─── TEXT EXCERPT

• Automating an atypical search & replace

    From Richard Owlett@21:1/5 to All on Sat Jul 13 11:08:48 2024
    I'm reformatting some HTML files containing chapters of the KJV Bible.
    My source follows the practice of italicizing some words.
    I find italics distracting.

    These occurrences are consistently of the form
    <span class='add'>arbitrary_text</span>

    I wish to delete "<span class='add'>" and *ASSOCIATED* "</span>".
    Obviously it would not be wise to fully automate the action.
    I wish to find all occurrences of <span
    class='add'>arbitrary_text</span> an manually confirm the edit.

    In general, is it feasible?
    Can KDE's Kate do it?

    TIA

    --- SoupGate-Win32 v1.05
    * Origin: fsxNet Usenet Gateway (21:1/5)
  • From Janis Papanagnou@21:1/5 to Richard Owlett on Sat Jul 13 19:48:57 2024
    On 13.07.2024 18:08, Richard Owlett wrote:
    I'm reformatting some HTML files containing chapters of the KJV Bible.
    My source follows the practice of italicizing some words.
    I find italics distracting.

    These occurrences are consistently of the form
    <span class='add'>arbitrary_text</span>

    I wish to delete "<span class='add'>" and *ASSOCIATED* "</span>".
    Obviously it would not be wise to fully automate the action.
    I wish to find all occurrences of <span
    class='add'>arbitrary_text</span> an manually confirm the edit.

    In general, is it feasible?

    Yes, sure.

    Some remarks...
    I would use Regular Expressions (RE) for that task.
    If <span> sections can be nested in your HTML source then you
    cannot do that with plain RE processors.
    Since you want to inspect each <span> pattern individually it's
    not clear what you mean by "automate" (which I'd interpret as
    running a batch job to do the process).
    Actually you seem to want a sequential find + replace-or-skip.

    In Vim I'd search for the "<span ..." pattern and then delete
    to the next "</span>" pattern. (Assuming no nested <span>.)
    Rinse repeat.
    That could be (for example) the commands [case 1]

    /<span class='add'>
    d/<\/span>df>

    If there's no other <...> inside the span-sections you could
    simplify that to [case 2]

    /<span class='add'>
    d2f>

    with the opportunity to repeat those search+delete commands
    by simply typing n. for every match, like n.n.n.n. or if
    you want to skip some like, e.g., n.nnnn.n.nnn.n

    With n you get to the next span pattern and . repeats the
    last command.

    In [case 1] the repeat isn't possible since we have two delete
    operations d/<\/span> and df> , but here you can define
    macros to trigger the command by a keystroke or just use the
    recording function to repeat the once recorded commands.

    Sounds complicated? - Maybe. - But if we know your exact data
    format we can provide the best command sequence for Vim for
    most easy use.


    Can KDE's Kate do it?

    Don't know.

    Janis


    TIA

    --- SoupGate-Win32 v1.05
    * Origin: fsxNet Usenet Gateway (21:1/5)

──────
─── MATERIAL PROVIDED

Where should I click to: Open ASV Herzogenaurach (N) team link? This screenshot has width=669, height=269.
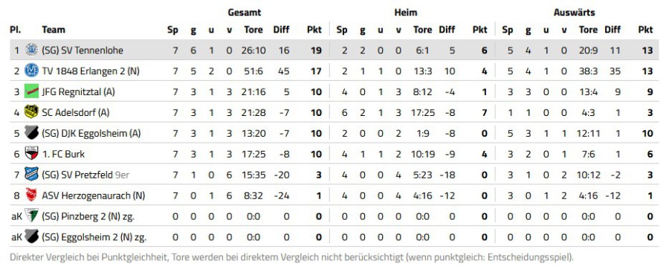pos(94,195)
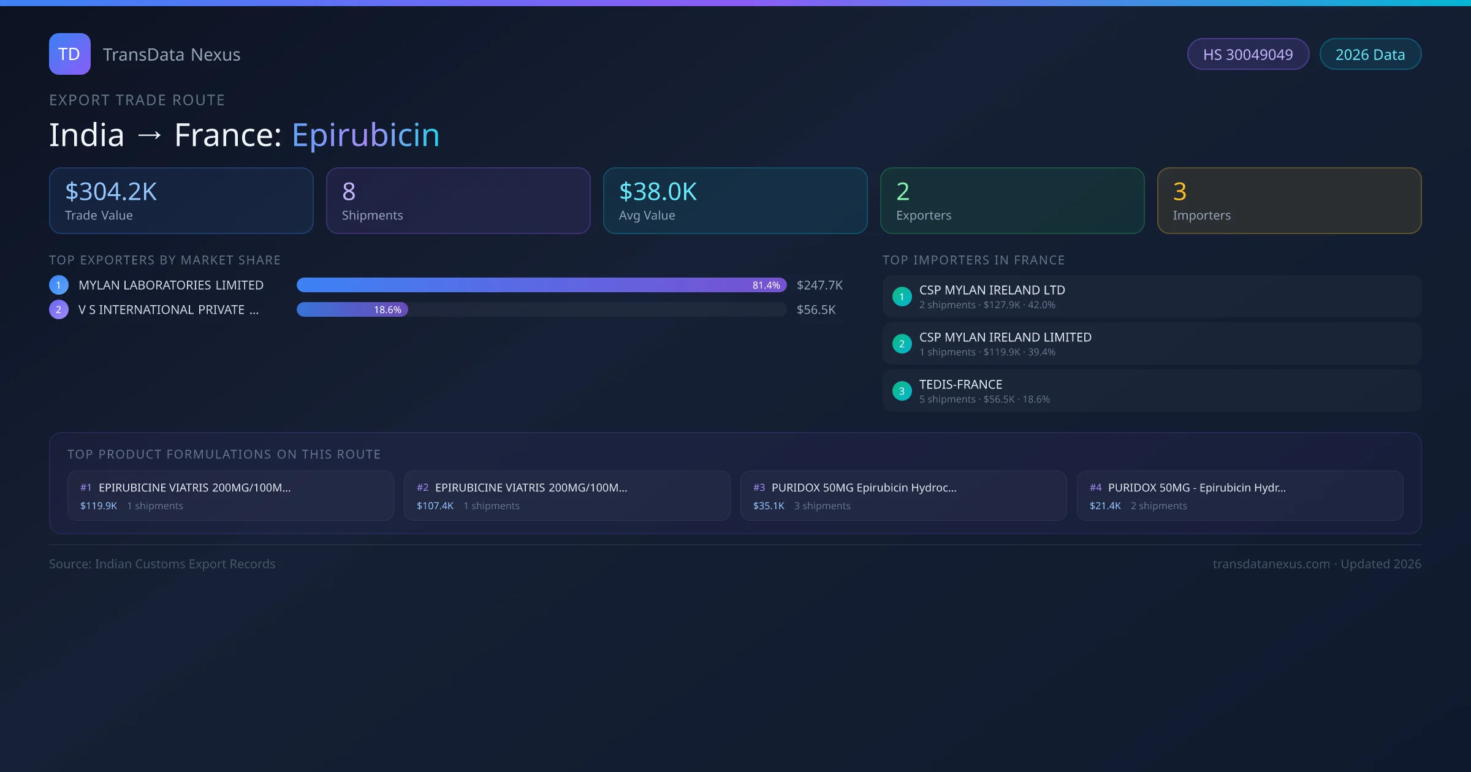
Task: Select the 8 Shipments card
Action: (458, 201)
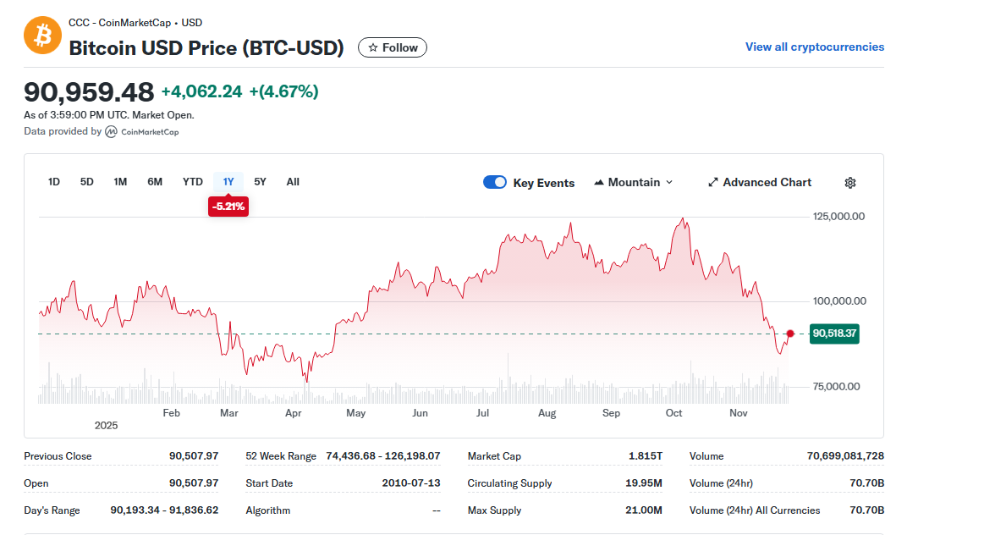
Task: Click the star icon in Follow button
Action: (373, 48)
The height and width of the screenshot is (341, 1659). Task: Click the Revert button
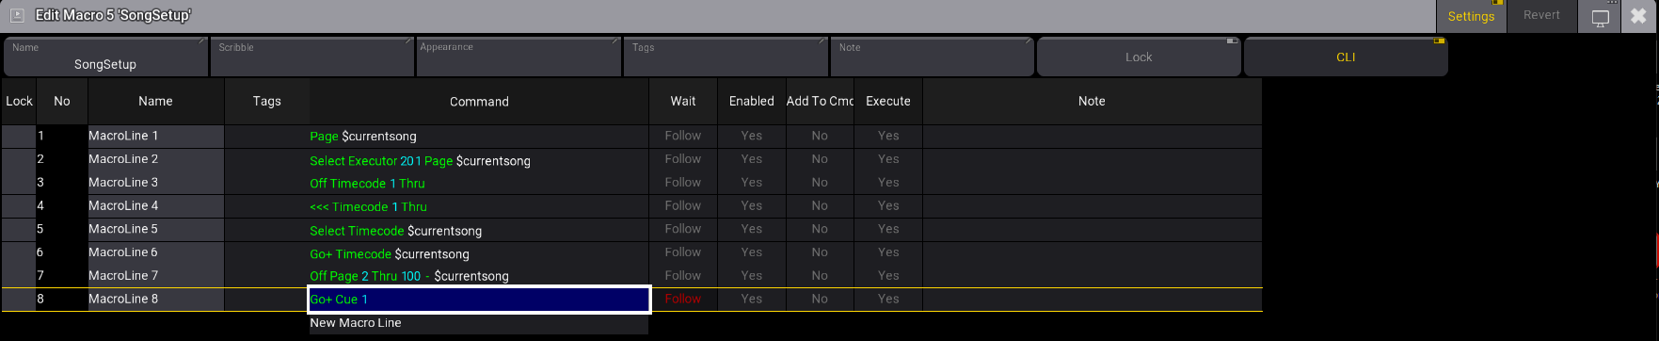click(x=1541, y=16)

──────
─── MATERIAL PROVIDED

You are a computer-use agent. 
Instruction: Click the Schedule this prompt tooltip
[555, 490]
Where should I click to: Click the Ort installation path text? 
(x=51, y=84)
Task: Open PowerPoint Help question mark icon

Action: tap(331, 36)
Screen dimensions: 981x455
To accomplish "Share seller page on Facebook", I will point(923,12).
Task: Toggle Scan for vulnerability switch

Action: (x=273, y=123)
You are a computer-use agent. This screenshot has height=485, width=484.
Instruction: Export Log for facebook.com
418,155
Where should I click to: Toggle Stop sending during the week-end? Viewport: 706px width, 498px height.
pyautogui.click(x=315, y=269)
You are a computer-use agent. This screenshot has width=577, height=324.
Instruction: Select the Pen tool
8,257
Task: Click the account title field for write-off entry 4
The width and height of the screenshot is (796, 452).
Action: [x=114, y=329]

──────

→ **INSTRUCTIONS FOR THE TASK**:
In the forum thread on search and replace, what does the . key do in Vim?

→ **WRITTEN RESPONSE**:
It repeats the last command.